現代では、家族の形が多様化し、非嫡出子(婚姻外の子)や養子が家族の一員であることは決して珍しいことではありません。しかし、相続においては、法律上の「親子関係」や遺言の内容によって、受け取れる財産の量や権利が大きく異なります。
特に次のようなケースで、正確な理解と対策が必要です。
- 「非嫡出子に正当な財産を渡したいが、戸籍上は認知していない」
- 「養子にした子に、他の相続人よりも多くの財産を渡したい」
- 「相続人ではない子にも何かを遺したい」
このような思いを実現するには、「遺言書の作成」が非常に有効ですが、その際には法定相続制度との調整や遺留分への配慮が欠かせません。
この記事では、非嫡出子や養子に財産を遺すための遺言書作成時のポイントを、わかりやすく解説します。
1. 非嫡出子・養子に対して遺産を遺すには?
まず、非嫡出子や養子が法律上の「子」として相続人になっているかどうかで、大きく対応が分かれます。
【A】相続人である場合
以下のいずれかに該当すれば、非嫡出子や養子も実子と同等の相続権を持ちます。
- 非嫡出子だが、生前に認知している
- 養子縁組をしている(普通養子・特別養子)
この場合、遺言がなくても、他の子どもと同様に法定相続分を取得できます。
ただし、「他の子より多くの財産を遺したい」「特定の不動産を遺したい」といった希望があるなら、遺言で明確に指定する必要があります。
【B】相続人ではない場合
次のようなケースでは、そのままでは遺産を受け取れません。
- 非嫡出子で、認知されていない
- 養子縁組をしていない子(事実上の子)
- 内縁の配偶者の子
このような人に財産を遺したい場合は、「遺贈(いぞう)」として記載することで実現できます。
2. 非嫡出子や養子に遺産を渡す方法
① 相続人であれば「相続させる」旨を記載
法定相続人である非嫡出子・養子に対し、他の相続人とは異なる財産配分をしたい場合は、次のように遺言に記載します。
例文:
長男〇〇には、自宅不動産(東京都江東区〇〇番地の土地建物)を相続させる。
養子△△には、預金全額を相続させる。
このように特定の財産を特定の相続人に相続させる旨を明記することで、遺産の分配方法をコントロールできます。
② 相続人でない場合は「遺贈する」と記載
たとえば、「認知していない非嫡出子」や「養子縁組をしていない子」に対しては、「相続させる」ではなく「遺贈する」という表現を使います。
例文:
私は、〇〇(昭和〇年〇月〇日生)に、預貯金のうち500万円を遺贈する。

保存データ:

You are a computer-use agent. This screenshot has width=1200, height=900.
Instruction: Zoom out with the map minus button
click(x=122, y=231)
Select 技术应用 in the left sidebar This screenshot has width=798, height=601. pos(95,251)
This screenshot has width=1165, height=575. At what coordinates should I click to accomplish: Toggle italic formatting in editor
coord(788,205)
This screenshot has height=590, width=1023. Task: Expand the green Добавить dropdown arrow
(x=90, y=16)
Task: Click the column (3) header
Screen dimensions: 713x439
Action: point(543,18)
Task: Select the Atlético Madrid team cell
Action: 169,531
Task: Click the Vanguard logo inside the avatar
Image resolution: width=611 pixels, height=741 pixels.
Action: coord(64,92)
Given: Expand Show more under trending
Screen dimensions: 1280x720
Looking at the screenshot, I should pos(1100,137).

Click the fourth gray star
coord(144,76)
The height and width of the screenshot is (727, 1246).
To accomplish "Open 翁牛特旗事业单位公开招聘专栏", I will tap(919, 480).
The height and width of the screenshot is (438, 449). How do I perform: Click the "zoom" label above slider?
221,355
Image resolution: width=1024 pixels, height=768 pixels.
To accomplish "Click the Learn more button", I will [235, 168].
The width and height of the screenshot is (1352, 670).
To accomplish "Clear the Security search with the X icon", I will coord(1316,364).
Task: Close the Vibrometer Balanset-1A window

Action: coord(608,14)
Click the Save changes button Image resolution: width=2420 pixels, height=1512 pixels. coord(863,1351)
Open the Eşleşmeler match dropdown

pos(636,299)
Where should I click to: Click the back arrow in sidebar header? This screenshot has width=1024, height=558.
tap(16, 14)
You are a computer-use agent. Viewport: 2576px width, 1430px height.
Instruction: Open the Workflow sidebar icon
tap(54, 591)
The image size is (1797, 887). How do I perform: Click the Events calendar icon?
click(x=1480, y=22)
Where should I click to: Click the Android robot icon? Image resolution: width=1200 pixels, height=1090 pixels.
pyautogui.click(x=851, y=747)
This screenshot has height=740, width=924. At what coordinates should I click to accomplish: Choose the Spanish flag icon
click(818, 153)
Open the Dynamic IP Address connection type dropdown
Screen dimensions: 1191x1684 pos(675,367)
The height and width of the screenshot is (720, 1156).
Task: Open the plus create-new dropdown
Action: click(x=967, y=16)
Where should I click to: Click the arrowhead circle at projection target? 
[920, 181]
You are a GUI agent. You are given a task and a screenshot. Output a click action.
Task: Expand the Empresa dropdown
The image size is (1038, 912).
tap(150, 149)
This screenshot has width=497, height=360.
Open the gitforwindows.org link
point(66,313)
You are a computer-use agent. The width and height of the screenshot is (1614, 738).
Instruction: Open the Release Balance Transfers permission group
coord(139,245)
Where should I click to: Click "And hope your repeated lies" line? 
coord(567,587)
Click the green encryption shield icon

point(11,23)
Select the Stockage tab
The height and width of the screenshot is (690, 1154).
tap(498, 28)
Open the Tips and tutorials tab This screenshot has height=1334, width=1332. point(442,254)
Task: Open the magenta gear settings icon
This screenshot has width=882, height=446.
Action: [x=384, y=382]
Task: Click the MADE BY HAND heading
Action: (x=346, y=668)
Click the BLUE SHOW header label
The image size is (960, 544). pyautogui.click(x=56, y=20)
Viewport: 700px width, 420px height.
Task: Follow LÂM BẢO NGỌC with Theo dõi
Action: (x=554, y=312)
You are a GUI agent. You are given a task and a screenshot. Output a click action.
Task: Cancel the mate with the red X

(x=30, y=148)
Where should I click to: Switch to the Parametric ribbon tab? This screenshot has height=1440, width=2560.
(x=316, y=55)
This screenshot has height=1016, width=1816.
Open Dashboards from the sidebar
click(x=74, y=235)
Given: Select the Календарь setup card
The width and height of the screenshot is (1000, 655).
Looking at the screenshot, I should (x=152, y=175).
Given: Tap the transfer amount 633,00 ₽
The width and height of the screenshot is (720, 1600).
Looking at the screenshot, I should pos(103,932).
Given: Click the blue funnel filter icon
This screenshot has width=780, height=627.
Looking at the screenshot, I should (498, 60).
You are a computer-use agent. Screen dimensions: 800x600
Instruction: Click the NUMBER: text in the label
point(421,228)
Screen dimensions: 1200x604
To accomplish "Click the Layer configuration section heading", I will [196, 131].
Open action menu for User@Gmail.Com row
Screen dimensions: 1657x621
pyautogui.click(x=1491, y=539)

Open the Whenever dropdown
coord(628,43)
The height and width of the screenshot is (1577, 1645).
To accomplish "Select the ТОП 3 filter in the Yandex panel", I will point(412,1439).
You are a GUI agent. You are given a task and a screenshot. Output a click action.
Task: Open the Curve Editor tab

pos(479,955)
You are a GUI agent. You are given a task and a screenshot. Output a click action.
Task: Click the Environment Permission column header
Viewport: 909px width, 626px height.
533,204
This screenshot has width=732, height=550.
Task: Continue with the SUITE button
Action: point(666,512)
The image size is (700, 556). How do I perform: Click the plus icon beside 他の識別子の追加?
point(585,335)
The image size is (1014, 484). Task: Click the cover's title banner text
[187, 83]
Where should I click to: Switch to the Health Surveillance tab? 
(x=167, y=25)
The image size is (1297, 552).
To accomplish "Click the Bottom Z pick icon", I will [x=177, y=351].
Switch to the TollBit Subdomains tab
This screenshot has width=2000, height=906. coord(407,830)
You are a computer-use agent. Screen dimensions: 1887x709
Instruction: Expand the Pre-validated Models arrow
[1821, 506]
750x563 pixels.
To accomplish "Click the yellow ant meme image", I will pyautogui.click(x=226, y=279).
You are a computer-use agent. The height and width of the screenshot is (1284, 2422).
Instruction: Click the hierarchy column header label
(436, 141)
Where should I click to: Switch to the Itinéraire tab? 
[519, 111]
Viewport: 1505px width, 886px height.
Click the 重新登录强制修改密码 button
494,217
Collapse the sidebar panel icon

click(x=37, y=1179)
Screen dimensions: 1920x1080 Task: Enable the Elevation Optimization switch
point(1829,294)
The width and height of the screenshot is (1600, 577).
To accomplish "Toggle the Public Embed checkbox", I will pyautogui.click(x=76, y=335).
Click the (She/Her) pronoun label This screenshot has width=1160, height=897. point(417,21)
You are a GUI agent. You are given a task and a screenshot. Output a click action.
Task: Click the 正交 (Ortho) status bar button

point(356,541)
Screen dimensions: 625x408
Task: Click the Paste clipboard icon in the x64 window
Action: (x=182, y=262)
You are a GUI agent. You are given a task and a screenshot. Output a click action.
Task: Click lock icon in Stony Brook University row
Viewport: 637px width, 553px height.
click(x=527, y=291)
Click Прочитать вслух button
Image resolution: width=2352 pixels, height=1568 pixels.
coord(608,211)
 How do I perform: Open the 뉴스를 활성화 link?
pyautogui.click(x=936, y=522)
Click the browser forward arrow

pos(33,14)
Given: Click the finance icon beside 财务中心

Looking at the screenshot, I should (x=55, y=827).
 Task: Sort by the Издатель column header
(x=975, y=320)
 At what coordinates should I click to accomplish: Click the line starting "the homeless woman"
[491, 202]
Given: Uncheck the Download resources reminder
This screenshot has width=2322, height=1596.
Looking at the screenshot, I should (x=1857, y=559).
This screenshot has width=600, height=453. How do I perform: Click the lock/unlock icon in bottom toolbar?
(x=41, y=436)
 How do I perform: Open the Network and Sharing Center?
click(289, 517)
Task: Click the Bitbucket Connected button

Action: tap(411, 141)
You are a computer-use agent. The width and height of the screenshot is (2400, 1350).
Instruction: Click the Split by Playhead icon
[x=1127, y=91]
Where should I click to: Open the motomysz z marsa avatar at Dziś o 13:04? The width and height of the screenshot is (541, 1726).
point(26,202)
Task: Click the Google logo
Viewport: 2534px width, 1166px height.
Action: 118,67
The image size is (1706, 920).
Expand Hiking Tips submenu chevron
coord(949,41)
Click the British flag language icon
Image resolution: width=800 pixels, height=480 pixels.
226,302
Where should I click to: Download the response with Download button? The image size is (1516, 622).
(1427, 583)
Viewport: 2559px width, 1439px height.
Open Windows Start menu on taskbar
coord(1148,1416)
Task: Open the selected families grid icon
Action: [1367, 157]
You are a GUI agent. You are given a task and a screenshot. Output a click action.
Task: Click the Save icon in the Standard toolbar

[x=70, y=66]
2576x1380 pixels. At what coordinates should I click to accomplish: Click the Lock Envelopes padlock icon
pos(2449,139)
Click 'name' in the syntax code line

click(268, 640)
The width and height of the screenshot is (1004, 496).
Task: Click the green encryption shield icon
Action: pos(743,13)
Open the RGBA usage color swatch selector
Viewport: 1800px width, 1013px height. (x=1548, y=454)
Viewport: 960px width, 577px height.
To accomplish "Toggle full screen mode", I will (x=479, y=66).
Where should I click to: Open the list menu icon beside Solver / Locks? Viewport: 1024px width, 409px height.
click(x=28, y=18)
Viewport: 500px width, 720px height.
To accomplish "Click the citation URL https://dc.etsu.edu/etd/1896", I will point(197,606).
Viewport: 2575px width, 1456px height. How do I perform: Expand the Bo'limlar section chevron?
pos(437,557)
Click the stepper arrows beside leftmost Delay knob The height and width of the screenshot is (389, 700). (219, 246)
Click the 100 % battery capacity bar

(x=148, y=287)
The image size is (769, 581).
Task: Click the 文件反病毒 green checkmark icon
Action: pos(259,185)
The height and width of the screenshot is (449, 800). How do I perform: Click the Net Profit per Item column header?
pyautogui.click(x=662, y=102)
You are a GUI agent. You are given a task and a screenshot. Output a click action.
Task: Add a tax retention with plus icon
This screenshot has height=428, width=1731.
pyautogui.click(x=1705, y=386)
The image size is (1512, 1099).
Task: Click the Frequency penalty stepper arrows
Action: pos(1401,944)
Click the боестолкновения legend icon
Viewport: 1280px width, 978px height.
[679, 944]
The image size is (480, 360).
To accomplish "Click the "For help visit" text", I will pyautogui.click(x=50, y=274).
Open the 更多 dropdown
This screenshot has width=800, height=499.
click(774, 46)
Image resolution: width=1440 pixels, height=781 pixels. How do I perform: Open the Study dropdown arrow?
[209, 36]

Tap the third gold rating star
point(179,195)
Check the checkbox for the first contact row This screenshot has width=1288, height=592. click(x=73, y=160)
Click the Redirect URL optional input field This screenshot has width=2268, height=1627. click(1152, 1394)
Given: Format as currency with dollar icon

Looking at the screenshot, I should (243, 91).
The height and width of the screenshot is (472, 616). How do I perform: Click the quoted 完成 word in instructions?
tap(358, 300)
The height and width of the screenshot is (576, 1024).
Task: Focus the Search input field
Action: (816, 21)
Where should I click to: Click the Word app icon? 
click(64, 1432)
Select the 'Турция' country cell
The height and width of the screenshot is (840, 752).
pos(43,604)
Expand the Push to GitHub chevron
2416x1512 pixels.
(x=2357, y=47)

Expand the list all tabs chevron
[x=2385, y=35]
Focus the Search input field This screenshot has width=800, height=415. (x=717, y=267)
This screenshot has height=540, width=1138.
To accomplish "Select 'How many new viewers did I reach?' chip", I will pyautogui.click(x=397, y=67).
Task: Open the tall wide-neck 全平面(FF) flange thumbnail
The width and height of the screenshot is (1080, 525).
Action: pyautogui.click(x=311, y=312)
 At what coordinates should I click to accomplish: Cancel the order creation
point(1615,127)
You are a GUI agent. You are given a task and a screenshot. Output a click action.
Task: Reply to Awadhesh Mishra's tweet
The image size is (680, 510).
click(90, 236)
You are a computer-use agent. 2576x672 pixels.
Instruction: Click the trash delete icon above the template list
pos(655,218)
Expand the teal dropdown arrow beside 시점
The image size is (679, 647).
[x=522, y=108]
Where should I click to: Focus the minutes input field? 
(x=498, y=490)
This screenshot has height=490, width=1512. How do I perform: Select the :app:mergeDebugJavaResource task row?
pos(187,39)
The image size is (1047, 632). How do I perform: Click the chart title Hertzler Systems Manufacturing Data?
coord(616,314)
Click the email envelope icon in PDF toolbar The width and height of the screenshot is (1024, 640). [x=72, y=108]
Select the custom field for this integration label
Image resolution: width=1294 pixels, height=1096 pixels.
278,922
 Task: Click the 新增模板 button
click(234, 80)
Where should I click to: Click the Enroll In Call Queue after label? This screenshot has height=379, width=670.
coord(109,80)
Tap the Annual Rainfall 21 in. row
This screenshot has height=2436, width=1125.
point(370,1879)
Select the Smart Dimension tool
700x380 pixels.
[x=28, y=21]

課題の内容:
1/ 遺言書の解説文のうち、「- 「相続人ではない子にも何かを遺したい」」から「で、大きく対応が分かれます。」までを両端も含めて一字一句変えずに書き写してください。
2/ 記録から、「list」という文字列を含む行をすべて抜き出してください。大文字と小文字は区別します。

問題の解答:
1/
- 「相続人ではない子にも何かを遺したい」
このような思いを実現するには、「遺言書の作成」が非常に有効ですが、その際には法定相続制度との調整や遺留分への配慮が欠かせません。
この記事では、非嫡出子や養子に財産を遺すための遺言書作成時のポイントを、わかりやすく解説します。
1. 非嫡出子・養子に対して遺産を遺すには?
まず、非嫡出子や養子が法律上の「子」として相続人になっているかどうかで、大きく対応が分かれます。

2/
Where should I click to: Open the list menu icon beside Solver / Locks? Viewport: 1024px width, 409px height.
Expand the list all tabs chevron
Instruction: Click the trash delete icon above the template list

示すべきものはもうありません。